How do CG's Pete's 53 and 5050 waxes compare? They are similarly priced and seem to fill the same place in their wax line up - or is there a fundamental difference I'm missing?


----------



## david g (Dec 14, 2005)

The main difference between the 2 is that 50/50 has slightly more durability than that of Pete 53.50/50 has a higher carnuaba content also :thumb:


----------



## Frank (May 21, 2007)

50/50 is one of my favourite waxes, looks cracking on Silver


----------



## Benny Boy (May 9, 2007)

i have 50/50 and its great


----------



## ahaydock (Jan 4, 2007)

Also have 50/50 and it is an excellent wax - very hard to beat for the money!


----------



## blucpe (Jun 21, 2007)

i also have and used both and i keep going back to the 5050, just gives a better look imo.


----------



## VIPER (May 30, 2007)

Thanks for the input guys :thumb: Looks like it'll be a tin of 5050 then for use on the garage queen (XR2) when I've used up the last of the Z***l Carbon.
I'll be sticking to sealants for the daily driver though as I think they give a greater durability and that's all I'm really bothered about when they're stood outside 24/7.
Cheers :thumb:


----------



## Grizzle (Jul 12, 2006)

Frank said:


> 50/50 is one of my favourite waxes, looks cracking on Silver


I totally agree on silver its amazing i love a base of blitz x2 and CG-50/50 which reminds me i need more.
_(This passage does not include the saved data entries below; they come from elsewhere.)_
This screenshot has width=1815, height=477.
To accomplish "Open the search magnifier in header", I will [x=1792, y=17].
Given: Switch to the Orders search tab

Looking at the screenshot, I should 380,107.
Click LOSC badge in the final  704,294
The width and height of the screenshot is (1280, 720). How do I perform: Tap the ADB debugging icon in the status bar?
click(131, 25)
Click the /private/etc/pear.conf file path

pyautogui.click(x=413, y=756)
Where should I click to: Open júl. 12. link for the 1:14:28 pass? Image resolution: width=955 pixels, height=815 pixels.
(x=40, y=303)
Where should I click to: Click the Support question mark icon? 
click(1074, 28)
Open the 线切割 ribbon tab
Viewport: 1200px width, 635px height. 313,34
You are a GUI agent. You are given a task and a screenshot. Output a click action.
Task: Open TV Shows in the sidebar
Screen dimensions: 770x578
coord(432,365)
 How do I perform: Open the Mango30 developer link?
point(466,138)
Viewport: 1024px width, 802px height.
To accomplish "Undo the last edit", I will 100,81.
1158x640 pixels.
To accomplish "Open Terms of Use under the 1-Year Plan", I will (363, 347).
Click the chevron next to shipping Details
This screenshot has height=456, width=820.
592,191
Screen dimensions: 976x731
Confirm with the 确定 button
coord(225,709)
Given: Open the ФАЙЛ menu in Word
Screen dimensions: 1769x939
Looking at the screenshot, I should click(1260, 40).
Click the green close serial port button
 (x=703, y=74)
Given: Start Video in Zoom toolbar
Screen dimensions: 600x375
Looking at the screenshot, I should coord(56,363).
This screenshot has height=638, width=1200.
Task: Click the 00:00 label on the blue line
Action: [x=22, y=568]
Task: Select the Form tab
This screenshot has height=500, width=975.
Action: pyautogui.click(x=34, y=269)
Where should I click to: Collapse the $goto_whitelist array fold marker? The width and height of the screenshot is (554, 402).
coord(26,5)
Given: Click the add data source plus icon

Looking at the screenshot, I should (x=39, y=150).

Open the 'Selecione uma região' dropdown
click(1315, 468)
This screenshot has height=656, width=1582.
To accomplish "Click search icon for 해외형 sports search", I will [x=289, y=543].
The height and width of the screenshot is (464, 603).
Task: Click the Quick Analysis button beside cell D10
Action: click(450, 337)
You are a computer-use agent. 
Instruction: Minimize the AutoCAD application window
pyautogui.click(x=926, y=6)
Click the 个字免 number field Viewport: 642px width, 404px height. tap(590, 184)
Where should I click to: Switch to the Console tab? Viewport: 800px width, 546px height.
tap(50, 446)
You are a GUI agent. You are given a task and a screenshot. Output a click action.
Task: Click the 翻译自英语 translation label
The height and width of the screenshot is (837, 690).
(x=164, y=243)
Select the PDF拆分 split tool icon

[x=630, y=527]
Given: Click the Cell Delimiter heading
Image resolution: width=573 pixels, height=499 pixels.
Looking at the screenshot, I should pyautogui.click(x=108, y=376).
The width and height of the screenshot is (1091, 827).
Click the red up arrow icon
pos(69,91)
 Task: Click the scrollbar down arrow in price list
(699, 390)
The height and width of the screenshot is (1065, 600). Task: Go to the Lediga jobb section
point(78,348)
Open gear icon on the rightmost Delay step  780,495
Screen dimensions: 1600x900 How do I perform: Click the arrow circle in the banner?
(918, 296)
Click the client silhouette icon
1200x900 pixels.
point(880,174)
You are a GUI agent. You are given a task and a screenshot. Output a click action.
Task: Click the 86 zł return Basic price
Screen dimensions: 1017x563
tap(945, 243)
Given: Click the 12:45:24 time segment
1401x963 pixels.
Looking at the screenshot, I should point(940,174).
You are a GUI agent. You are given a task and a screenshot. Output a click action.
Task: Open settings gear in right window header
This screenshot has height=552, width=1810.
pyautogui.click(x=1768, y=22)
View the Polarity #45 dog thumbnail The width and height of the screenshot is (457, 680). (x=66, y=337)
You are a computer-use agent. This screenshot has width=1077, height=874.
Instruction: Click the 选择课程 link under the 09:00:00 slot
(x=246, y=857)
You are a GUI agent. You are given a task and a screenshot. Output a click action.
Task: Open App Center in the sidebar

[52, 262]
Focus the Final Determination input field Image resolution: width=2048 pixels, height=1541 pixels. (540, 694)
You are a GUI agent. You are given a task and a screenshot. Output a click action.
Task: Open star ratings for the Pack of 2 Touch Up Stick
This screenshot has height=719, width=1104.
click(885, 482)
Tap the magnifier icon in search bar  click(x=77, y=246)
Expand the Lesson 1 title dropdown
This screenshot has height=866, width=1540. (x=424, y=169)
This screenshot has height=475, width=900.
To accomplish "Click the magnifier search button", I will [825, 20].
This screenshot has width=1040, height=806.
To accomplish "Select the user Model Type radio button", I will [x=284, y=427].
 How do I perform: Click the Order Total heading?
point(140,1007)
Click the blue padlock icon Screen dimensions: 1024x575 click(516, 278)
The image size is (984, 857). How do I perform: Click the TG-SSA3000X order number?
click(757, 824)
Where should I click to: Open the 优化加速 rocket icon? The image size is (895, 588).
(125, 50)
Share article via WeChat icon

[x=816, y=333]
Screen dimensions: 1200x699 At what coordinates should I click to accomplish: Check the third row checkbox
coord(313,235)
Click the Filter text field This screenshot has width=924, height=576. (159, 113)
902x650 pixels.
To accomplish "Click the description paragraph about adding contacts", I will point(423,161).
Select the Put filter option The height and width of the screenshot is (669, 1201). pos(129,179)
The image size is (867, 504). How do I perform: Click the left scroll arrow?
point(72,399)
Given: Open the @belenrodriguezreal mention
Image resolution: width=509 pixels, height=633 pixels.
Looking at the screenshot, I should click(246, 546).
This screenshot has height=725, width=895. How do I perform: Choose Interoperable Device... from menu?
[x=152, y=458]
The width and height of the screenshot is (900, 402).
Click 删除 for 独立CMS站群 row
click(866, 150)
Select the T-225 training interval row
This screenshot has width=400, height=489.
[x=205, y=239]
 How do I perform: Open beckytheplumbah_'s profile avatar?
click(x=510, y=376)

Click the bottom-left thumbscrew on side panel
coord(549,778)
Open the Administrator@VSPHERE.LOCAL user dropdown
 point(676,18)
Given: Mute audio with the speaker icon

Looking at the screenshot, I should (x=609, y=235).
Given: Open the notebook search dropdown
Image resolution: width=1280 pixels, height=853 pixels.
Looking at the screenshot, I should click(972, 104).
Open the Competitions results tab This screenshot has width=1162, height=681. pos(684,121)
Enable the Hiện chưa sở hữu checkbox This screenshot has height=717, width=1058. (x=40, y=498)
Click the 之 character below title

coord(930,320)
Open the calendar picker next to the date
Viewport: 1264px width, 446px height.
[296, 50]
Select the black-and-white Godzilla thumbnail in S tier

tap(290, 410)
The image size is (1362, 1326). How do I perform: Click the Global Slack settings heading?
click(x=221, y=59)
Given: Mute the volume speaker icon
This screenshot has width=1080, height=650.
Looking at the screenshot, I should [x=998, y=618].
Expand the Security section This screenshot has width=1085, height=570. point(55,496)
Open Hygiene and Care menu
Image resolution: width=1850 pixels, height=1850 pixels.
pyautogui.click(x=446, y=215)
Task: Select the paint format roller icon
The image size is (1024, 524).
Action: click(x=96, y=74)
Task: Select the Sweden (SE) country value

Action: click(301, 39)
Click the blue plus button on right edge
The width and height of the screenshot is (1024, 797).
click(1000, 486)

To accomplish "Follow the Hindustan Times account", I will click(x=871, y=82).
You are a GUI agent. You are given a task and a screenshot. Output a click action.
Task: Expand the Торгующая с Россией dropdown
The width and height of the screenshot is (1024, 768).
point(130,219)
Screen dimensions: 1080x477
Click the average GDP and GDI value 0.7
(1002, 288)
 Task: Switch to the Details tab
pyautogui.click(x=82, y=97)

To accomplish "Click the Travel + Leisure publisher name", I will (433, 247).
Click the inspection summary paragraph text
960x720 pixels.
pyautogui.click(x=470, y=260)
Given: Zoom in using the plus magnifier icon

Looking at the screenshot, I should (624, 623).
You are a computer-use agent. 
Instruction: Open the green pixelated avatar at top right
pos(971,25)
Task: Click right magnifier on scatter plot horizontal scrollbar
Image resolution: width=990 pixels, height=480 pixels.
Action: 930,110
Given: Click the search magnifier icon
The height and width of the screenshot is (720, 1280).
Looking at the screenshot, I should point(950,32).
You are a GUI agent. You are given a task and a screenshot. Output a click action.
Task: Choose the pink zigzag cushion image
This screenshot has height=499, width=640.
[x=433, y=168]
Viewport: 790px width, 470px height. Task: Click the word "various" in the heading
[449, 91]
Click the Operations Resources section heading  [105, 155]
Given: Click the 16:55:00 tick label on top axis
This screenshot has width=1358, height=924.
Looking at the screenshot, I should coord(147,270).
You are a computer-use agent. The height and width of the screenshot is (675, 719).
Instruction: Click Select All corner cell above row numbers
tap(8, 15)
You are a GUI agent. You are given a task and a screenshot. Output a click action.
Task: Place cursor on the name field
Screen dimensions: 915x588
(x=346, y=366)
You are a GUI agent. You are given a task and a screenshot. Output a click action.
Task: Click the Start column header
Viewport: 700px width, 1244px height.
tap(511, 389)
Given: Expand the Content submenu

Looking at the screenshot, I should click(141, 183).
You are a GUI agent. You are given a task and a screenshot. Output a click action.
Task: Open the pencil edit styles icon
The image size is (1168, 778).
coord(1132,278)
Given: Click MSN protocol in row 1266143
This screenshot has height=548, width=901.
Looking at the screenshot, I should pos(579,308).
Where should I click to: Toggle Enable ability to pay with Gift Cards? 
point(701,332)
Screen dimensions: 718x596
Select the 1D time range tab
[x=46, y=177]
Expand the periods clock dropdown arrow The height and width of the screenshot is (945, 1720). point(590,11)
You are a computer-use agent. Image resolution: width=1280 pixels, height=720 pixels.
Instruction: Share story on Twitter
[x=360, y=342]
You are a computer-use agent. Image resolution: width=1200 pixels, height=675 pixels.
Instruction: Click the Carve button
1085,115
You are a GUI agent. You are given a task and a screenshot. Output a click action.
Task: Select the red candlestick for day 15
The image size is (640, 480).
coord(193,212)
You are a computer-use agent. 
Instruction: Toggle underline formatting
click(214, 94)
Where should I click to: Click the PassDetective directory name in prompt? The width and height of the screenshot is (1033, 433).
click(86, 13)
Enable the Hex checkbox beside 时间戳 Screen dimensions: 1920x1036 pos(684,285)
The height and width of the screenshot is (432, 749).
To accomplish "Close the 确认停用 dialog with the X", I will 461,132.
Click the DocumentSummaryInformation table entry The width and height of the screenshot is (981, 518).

Also looks very well on Dark colours Blue's, Black's, Dark Grey's


----------



## Benny Boy (May 9, 2007)

i use 50/50 and p21s on my daily driver. the 50/50 give me about 6 weeks of protection p21s is yet to be tested. 

waxing is my fave stage so i enjoy doing it every now and again.


----------



## xyber (Jan 4, 2008)

p21s looks awesome, but quickly fades, but its well easy to apply and cheap, so I normally tip it into my hand, rub it on a finishing pad, leave for 20-30 mins to haze, buff off, then the next morning do it again

you'll find the next morning after that it will look awesome, like it needs time to develope

Its also good on wheels


----------



## Dave KG (Feb 23, 2006)

If I were to buy one of them, it would be the 50/50 without question... this wax is very very easy to use, reasonably durable (though #16, and Colly 476 easily have the measure of it), and good value. Added a little something looks wise, a little extra gloss, very similar it seemed to Megs #16.

The Pete's 53 I wasn't overly impressed with: didn't add anything looks wise, and didn't really last that well either.


----------



## VIPER (May 30, 2007)

Dave KG said:


> If I were to buy one of them, it would be the 50/50 without question... this wax is very very easy to use, reasonably durable (though #16, and Colly 476 easily have the measure of it), and good value. Added a little something looks wise, a little extra gloss, very similar it seemed to Megs #16.
> 
> The Pete's 53 I wasn't overly impressed with: didn't add anything looks wise, and didn't really last that well either.


That's good enough for me then, Dave :thumb: 5050 it is - sounds just the ticket. Just got to hurry up and finish off my tub of Z***l Carbon first as I promised myself I'd stop buying new products until I'd finished off old stuff - it's difficult though :lol:


----------